US - As was reported in yesterday’s DLR, EPA yesterday announced that it would allow an ethanol blend rate of up to 15 per cent for cars and light trucks made from 2007 to date — if retailers want to sell it, write Steve Meyer and Len Steiner.
calendar icon 14 October 2010
clock icon 4 minute read

That last statement underscores the fact that this is an allowance, not a requirement. EPA also said it will propose new labeling requirements for gasoline pumps to help consumers decide which fuel to use in their cars. 2010-crop corn futures fell by 8-1/4 to 9-3/4 cents per bushel yesterday, primarily on profit-taking. The declines indicate, we think, that either the market had already fully incorporated this announcement or that the market thinks the change will make little difference since it requires nothing and ethanol made from $5-plus corn will not be competitive with gasoline made from $83-$86 oil. Ethanol futures fell by 1.3 to 2.7 cents per gallon with the nearby November contract closing at $2.199/gal., down 1.3 cents/gal. for the day. Note that November ethanol futures rose by nearly 21 per cent from Monday, 4 October through Tuesday, 12 October with the bulk of that gain coming on Friday after the October WASDE report release.

USDA adjusted its estimates for 2010 and 2011 domestic per capita meat and poultry consumption in Friday’s WASDE report. The chart below shows actual data for 1988—2009, current USDA estimates for 2010 and forecasts for 2011.

Some key pointsof the charts and last week’s changes are:

  • 2010 beef consumption was increased slightly but 2011 was reduced by 0.3 lbs. /person from the September estimate to 57.5 lbs./ person. Both are notably lower than 2009’s 61.1 lbs./person and continue the downtrend that began in earnest in 2008. The primary driver of lower 2011 consumption will be lower beef output (614 million lbs. or 2.3 per cent).

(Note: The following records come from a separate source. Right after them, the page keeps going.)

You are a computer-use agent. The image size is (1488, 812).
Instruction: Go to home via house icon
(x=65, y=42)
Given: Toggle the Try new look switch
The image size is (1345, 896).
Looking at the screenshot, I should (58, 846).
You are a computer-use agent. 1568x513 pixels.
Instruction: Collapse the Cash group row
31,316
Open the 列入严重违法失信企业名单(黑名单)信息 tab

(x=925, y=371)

  • 2010 US per capita pork consumption was adjusted down slightly from September to 46.5 lbs. while the 2011 forecast was dropped by 0.4 lbs. to 46.4. Both of those are the lowest figures for US per capita pork consumption since the 45.5 lb. figure of 1976. The 2011 decline in per capita pork consumption comes in spite of a predicted 1.5 per cent increase in US pork production as exports are forecast to reach record levels in terms of both total tonnage and share of domestic production (see yesterday’s DLR for more details on pork exports).

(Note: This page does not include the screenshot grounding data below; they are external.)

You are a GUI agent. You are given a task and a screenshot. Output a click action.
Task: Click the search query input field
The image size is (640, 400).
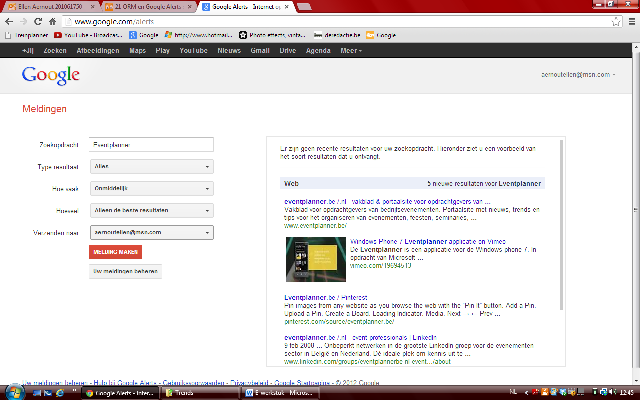coord(150,145)
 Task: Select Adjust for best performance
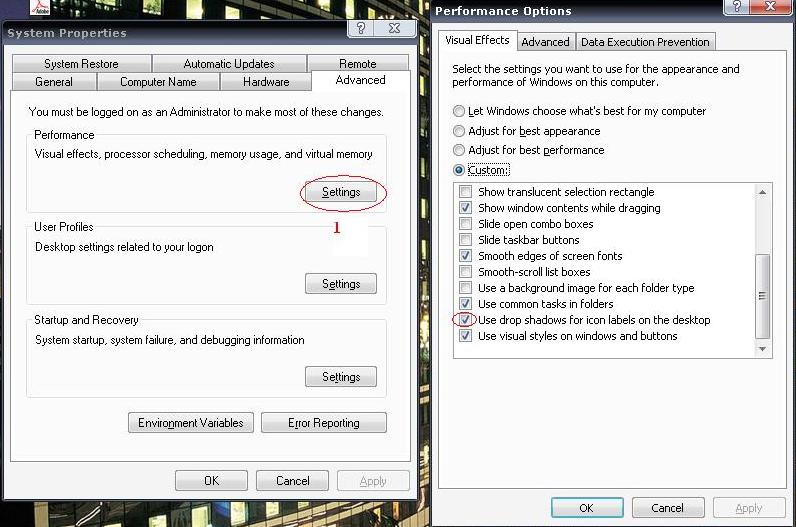pos(459,150)
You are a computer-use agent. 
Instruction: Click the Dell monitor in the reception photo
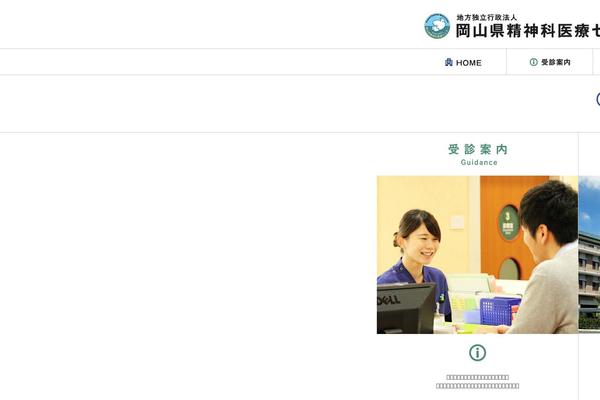pyautogui.click(x=406, y=308)
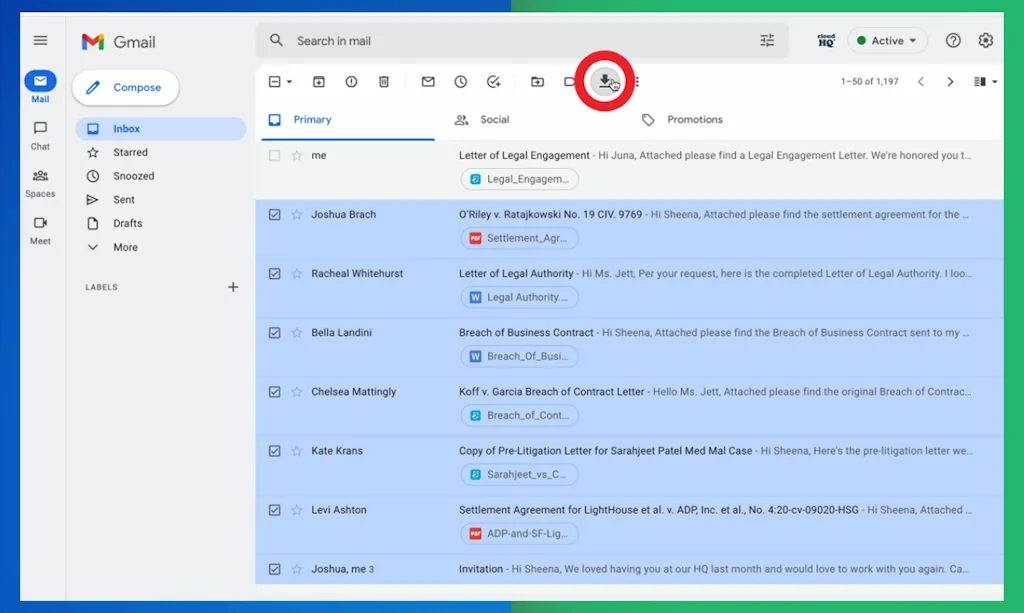Screen dimensions: 1024x613
Task: Open the Compose window
Action: [125, 88]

  • Broilers are the only meat/poultry species for which per capita consumption is predicted to grow in 2011, increasing from 82 lbs. this year to 82.8 lbs. next year. That 82.8 figure, though, is 0.7 lbs. lower than USDA’s September estimate as USDA scaled back its production estimate for 2011 from 36.926 billion lbs. to 36.678 billion lbs. ready-to-cook (RTC) weight.

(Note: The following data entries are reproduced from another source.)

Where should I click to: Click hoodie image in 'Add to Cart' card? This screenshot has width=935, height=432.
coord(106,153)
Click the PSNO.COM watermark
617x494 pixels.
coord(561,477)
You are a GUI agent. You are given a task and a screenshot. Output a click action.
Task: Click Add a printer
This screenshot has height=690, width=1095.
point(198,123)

  • USDA’s forecasts for both 2010 and 2011 turkey consumption remained constant in October but the two forecasts indicate and continued downtrend for turkey consumption, driven primarily by falling production. Slightly higher exports in 2010 and 2011 cause domestic consumption to fall as well.

We hope readers see the common elements in all of the discussions above — domestic “consumption“, whether in total or per capita, is driven by production in the short run. Further, remember that “the short run“ depends on context. We recall the now-foggy lectures of our college professors saying that “the short run is a time period long enough for some input factors to change but not long enough for all to change“ — or something like that. For livestock and poultry species, the key input factor for output is the size of the breeding herd or flock and changing those can take a long time, depending on the species. Year-to-year changes in per-capita consumption say very little about consumer-level demand or tastes and preferences. To draw any inferences regarding those factors one must look at consumption AND prices. We eat whatever we produce and do not or cannot export.